Running a Tight Ship

O'Connell got involved with ESR in 2001 when he moved from a local to a national HR job; he took over as programme director in January 2003. O'Connell is the first to admit that he was a bit of a control freak, especially in the early days when the project went through rough times. "By the time we got the ESR solution to a point that it would work, we had zero tolerance for the types of things that we probably would have been more tolerant of otherwise," he says. "I have zero tolerance under any circumstances for what I consider to be poor performance, and I think this turned out to be an incredibly well-managed, well-controlled project."

Each wave began with a call to each of the trusts 14 months prior to the go-live date to find out what systems they were using and learn about any peculiarities in their data that would affect how ESR functioned.
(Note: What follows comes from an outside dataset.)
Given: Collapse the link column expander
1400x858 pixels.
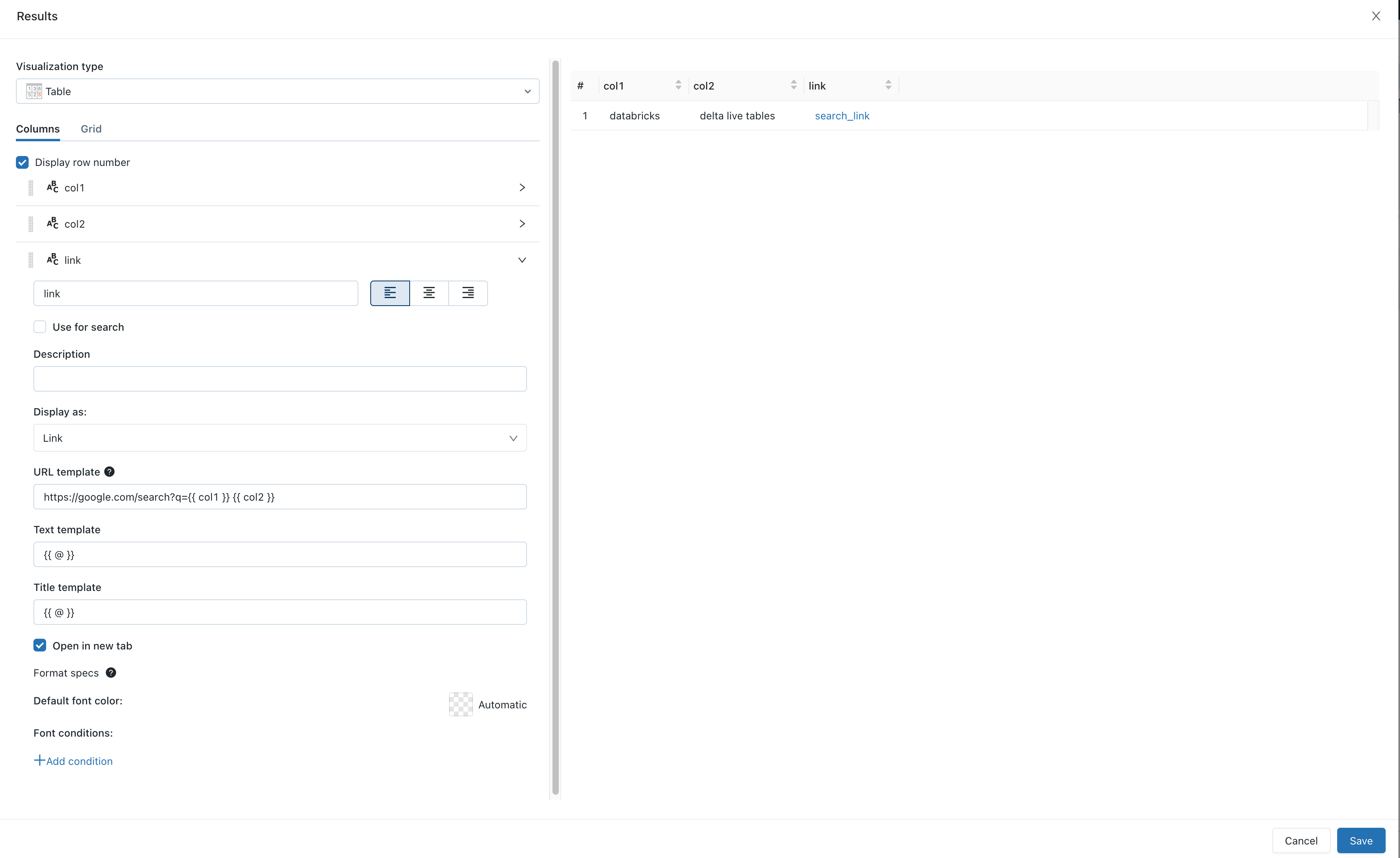Looking at the screenshot, I should click(x=522, y=260).
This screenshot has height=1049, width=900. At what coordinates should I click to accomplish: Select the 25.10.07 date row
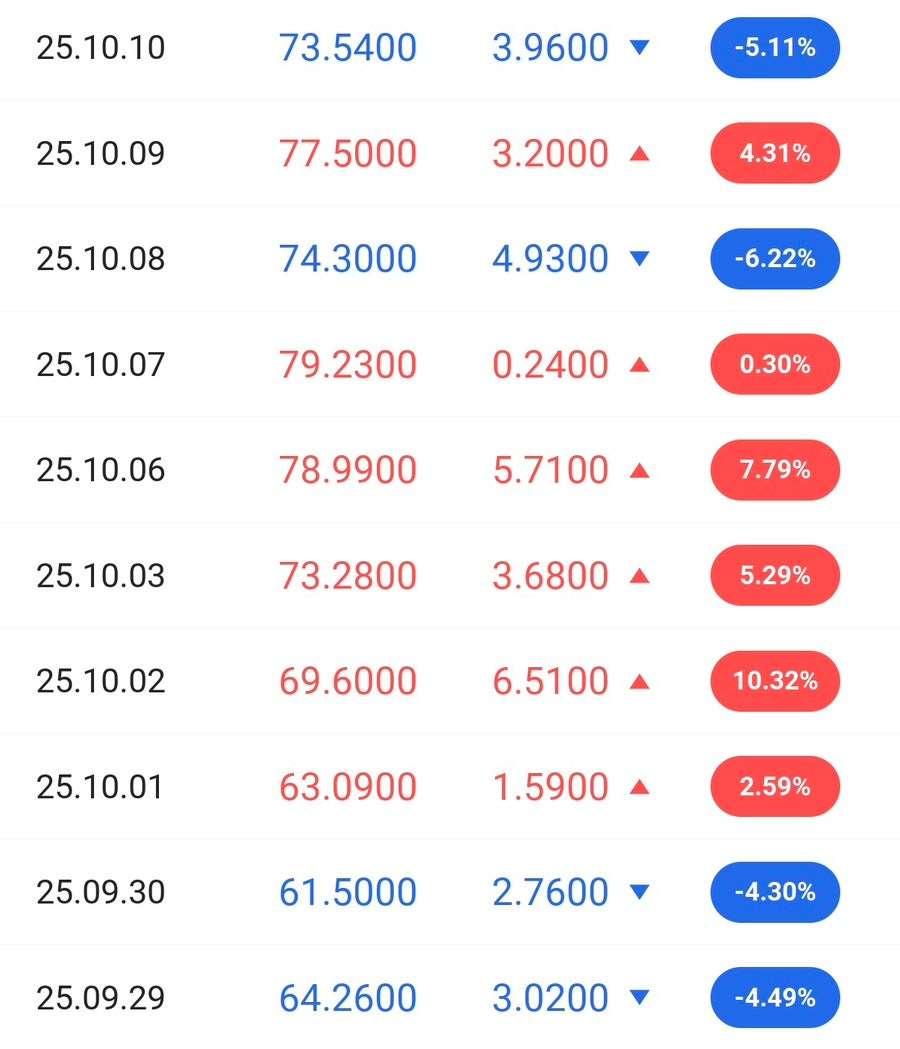click(x=100, y=365)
At month 11, they entered a three-month prerequisite stage, during which each payroll group set up its own implementation governance structure, complete with a project board and manager, and prepared a project initiation document detailing its implementation process. At the end of the three months, O'Connell's implementation team completed a readiness assessment. If there were issues yet to resolve, the trust got an amber light. When everything was in order, they got a green light. They never had to issue a red light at that stage, O'Connell notes, adding that his team did a thorough job of selling the benefits of ESR before and during each wave.
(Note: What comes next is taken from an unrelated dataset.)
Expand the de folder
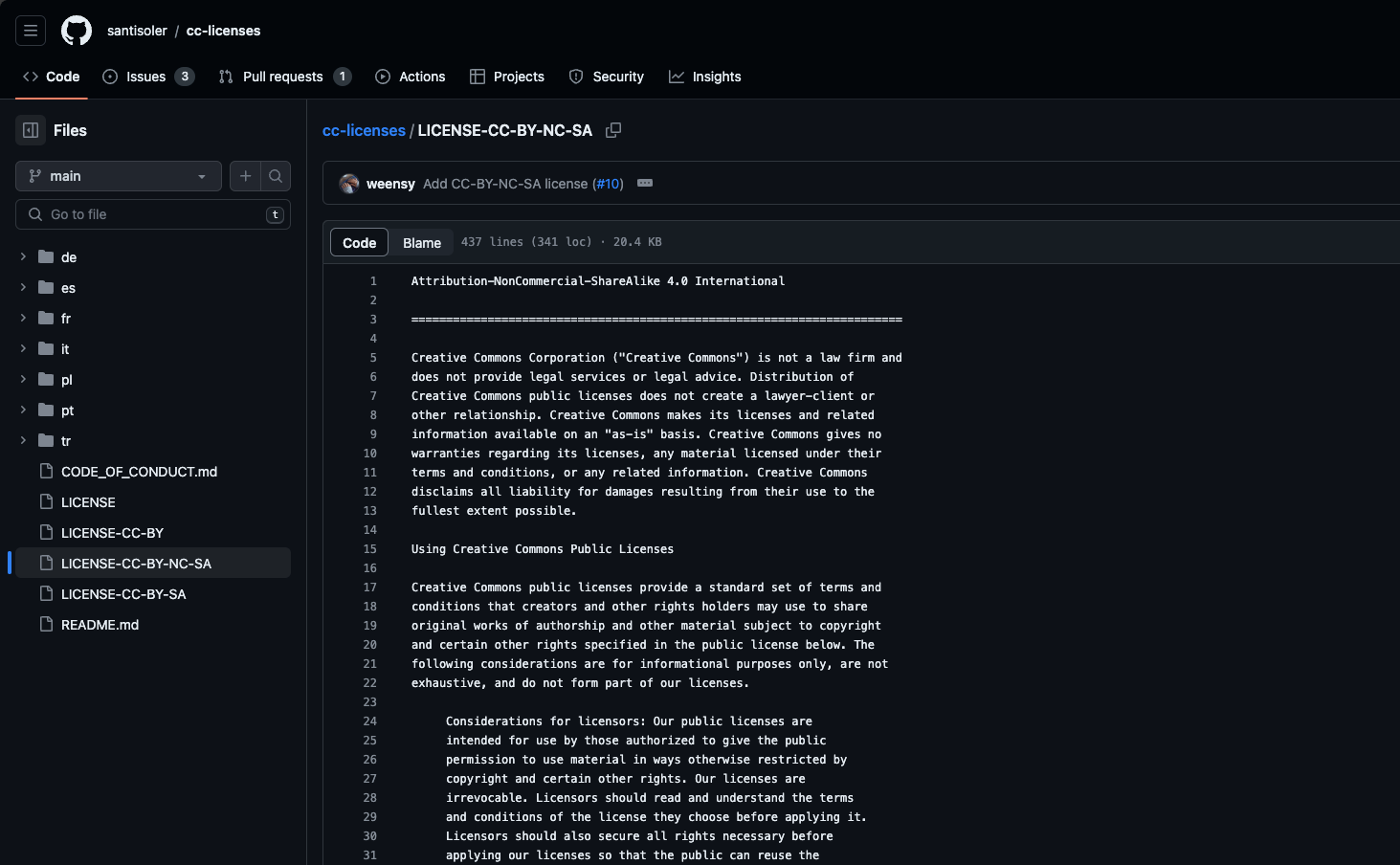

At month eight, a three-month hard implementation period began, starting with any local build required by idiosyncrasies in the trust's data configuration and ending with an overlay of the larger ESR template. The final five months were spent in two testing cycles. Data was cleansed to ensure a smooth automated migration.

"It was a relatively heavy-handed implementation in the sense that we had a very tight project timeline with clear deliverables," says O'Connell. "We were very clear in terms of what we were going to do and what we expected the local trusts to do. We had a rapid recovery team in place, and we made it clear we would take no nonsense, that we will stand over the implementation if we have to. We didn't do that for everyone, of course, because we wanted the local trusts to pull the solution into their organizations for themselves. Our attitude was born out of the difficult times early on, and I believe our rollout methodology was very, very sound."